Quel che resta di Maria Grazia Cutuli

“Un deposito di gas nervino sulla base di Osama”. È questo il titolo dell’ultimo articolo di Maria Grazia Cutuli. Un pezzo mandato al Corriere della sera e partito dal lontano Afghanistan, dove Maria Grazia era finita inseguendo i sue due sogni: scrivere e parlare di medio oriente. Era un reportage importantissimo e parlava di una base abbandonata dai terroristi di Al Qaeda.

È il 2001, l’undici settembre è passato da poco quando la giornalista viene inviata a Gerusalemme. La sua storia però parte ancora da più lontano. Inizia dalla laurea in Filosofia all’Università di Catania e dalle collaborazioni con La Sicilia, dove scriveva di teatro, e nell’emittente locale Telecolor. Poi la chiamata del nord, l’occasione della vita: un impiego alla Mondadori, nella rivista Centocose e poi successivamente a Epoca. È per questa testata che Maria Grazia inizia a girare il mondo e a raccontare le storie di quella gente lontana, dimenticata, ultima. Dalla Bosnia al Congo, dalla Sierra Leone alla Cambogia. Terre e persone che rimangono impresse nell’anima, così quando il settimanale chiude, lei continua a viaggiare, stavolta da volontaria per l’Alto Commissariato delle Nazioni Unite per i Diritti Umani, in Ruanda.
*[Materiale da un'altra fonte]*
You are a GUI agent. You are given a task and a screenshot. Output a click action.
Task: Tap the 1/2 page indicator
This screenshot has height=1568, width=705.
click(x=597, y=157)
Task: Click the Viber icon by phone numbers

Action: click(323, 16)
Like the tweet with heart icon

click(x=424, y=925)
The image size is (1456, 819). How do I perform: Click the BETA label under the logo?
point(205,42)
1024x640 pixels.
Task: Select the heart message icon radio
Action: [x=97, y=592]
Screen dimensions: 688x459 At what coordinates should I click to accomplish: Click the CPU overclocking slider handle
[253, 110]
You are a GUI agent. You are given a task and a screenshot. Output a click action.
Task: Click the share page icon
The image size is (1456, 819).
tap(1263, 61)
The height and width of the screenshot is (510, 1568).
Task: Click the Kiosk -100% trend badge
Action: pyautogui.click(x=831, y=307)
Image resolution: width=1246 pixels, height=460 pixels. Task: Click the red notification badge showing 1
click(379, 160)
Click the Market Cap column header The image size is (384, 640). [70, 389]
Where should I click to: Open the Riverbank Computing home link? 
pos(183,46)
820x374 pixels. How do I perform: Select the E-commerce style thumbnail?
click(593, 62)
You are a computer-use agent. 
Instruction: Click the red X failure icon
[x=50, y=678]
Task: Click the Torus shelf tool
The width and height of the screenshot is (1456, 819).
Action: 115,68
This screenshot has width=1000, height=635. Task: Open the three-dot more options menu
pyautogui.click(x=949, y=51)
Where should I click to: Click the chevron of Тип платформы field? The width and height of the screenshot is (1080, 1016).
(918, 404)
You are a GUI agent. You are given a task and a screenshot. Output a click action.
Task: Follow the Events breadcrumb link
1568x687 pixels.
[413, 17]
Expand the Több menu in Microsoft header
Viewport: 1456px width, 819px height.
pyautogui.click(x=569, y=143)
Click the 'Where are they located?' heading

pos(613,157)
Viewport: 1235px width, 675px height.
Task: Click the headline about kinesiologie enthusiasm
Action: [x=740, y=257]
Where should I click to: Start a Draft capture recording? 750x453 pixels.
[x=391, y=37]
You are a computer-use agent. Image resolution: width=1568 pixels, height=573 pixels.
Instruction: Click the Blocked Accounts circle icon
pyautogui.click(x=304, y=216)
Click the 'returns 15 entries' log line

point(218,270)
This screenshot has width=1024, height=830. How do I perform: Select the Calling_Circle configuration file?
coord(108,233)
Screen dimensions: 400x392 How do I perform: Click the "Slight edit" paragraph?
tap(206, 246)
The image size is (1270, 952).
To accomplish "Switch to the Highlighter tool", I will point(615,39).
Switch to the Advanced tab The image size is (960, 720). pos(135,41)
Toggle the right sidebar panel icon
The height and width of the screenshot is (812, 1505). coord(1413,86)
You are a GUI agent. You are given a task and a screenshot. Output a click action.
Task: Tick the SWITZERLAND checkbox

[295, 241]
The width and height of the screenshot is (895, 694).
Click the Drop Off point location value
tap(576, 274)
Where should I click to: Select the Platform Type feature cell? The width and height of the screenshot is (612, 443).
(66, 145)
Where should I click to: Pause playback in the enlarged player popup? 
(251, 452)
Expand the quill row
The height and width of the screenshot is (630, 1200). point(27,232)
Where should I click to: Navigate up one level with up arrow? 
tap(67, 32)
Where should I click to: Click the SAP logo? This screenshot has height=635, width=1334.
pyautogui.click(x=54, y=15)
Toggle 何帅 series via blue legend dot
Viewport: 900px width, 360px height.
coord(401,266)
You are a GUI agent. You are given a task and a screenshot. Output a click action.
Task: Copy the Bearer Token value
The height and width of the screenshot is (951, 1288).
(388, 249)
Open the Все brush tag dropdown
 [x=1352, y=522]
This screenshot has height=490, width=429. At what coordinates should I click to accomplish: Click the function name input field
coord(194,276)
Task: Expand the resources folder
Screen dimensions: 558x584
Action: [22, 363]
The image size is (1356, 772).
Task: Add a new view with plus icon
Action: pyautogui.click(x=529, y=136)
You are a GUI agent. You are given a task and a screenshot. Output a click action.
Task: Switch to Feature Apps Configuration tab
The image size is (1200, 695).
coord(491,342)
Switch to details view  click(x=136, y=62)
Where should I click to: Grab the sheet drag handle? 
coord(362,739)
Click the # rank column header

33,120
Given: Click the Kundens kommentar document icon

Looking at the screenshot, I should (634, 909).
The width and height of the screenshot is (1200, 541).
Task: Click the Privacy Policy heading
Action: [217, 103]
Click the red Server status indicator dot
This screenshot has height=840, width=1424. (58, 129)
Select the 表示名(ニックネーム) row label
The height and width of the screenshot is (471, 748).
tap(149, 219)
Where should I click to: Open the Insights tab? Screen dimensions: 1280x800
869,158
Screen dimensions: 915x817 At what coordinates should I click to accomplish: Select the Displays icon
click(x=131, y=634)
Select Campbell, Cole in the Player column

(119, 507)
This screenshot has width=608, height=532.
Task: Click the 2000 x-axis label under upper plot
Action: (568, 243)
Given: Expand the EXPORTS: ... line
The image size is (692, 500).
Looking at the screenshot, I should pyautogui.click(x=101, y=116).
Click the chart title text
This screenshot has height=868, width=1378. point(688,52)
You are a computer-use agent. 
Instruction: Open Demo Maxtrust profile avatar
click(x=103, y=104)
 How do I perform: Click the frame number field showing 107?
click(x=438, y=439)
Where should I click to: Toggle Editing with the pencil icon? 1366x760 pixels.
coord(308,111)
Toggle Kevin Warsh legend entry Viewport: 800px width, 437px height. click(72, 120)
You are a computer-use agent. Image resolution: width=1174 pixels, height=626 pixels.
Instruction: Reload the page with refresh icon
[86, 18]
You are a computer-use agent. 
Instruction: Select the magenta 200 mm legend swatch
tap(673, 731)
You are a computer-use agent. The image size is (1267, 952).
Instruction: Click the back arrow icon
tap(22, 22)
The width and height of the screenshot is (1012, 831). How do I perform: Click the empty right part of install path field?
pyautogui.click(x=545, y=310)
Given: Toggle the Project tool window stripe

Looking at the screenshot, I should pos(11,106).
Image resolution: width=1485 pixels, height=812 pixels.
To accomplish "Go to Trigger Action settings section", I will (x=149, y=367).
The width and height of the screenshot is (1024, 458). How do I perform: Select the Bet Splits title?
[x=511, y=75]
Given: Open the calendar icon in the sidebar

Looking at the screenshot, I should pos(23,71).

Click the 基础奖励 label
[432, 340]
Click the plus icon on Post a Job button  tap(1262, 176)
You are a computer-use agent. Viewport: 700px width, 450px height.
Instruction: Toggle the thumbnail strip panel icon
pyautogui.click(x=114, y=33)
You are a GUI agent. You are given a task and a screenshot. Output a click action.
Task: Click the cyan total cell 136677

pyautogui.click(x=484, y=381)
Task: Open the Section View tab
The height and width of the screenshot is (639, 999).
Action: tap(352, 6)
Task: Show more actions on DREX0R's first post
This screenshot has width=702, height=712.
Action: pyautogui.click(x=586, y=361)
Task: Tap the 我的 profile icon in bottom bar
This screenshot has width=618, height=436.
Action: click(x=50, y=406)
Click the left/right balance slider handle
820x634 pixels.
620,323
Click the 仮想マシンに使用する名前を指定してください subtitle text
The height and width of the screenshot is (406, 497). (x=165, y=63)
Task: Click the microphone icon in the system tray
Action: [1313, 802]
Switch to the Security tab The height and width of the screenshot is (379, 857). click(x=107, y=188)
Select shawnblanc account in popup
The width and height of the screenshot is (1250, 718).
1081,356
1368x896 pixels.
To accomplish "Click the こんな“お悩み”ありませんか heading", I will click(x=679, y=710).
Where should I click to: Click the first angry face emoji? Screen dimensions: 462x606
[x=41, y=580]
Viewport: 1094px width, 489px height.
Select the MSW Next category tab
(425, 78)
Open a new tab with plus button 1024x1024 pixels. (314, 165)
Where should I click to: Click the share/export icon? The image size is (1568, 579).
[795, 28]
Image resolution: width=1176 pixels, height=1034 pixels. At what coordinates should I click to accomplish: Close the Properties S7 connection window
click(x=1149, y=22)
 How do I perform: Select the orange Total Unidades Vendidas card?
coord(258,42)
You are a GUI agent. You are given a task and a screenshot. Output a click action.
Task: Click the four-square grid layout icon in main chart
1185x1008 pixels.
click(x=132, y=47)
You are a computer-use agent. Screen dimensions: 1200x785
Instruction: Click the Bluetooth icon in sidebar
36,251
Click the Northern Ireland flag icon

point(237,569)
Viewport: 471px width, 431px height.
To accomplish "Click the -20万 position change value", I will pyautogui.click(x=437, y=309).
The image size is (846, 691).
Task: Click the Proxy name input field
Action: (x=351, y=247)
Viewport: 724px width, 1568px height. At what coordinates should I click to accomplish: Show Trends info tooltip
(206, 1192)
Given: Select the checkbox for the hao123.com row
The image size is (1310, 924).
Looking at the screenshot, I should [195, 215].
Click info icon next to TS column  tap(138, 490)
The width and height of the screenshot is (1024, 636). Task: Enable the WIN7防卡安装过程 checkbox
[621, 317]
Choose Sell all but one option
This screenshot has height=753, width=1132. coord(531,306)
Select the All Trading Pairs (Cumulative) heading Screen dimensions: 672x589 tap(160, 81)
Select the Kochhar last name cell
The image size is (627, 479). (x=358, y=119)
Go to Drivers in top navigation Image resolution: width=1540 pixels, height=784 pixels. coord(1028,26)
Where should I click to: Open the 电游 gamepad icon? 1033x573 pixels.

Nel 1997 torna a scrivere, con il Corriere della Sera, redazione Esteri. È il 13 settembre 2001 quando viene inviata in Afghanistan. Si muove verso Islamabad, in Pakistan, per poi rientrare in terra afghana. Nei pressi di Sarobi, lungo la via che porta a Kabul, arriva l’appuntamento con il destino. Il gruppo con cui Maria Grazia Cutuli si muoveva viene fermato e assassinato. Insieme a lei muoiono Julio Fuentes, de El Mundo, Harry Burton, reporter australiano della Reuters, e il loro operatore Azizullah Haidari.

Gli assassini furono immediatamente individuati e condannati alla pena di morte, nonostante dall’Italia i familiari di Maria Grazia si opposero all’esecuzione: “Noi avremmo chiesto la clemenza, siamo contro la pena di morte e qualsiasi forma di violenza è sbagliata”. È notizia degli ultimi giorni intanto la richiesta della pm Nadia Plastina di 30 anni per i due afgani che hanno collaborato all’attentato. “Sedici anni dai fatti vuol dire che il processo è difficile e sempre meno comprensibile. Ma lo stato italiano ha sin da subito avuto l’intenzione di fare chiarezza e individuare i responsabili”.

Di Maria Grazia Cutuli oggi non restano solo i premi, le vie e le fondazioni a lei intitolati. Non resta nemmeno soltanto il ricordo. Dal 2011 è aperta una scuola nel distretto di Injil, ad Herat, in Afghanistan, con biblioteca, servizi di didattica, orto e frutteto, per lo sviluppo e la formazione dei ragazzi del villaggio. La struttura è stata finanziata dalla Fondazione Cutuli. E porta il nome di Maria Grazia.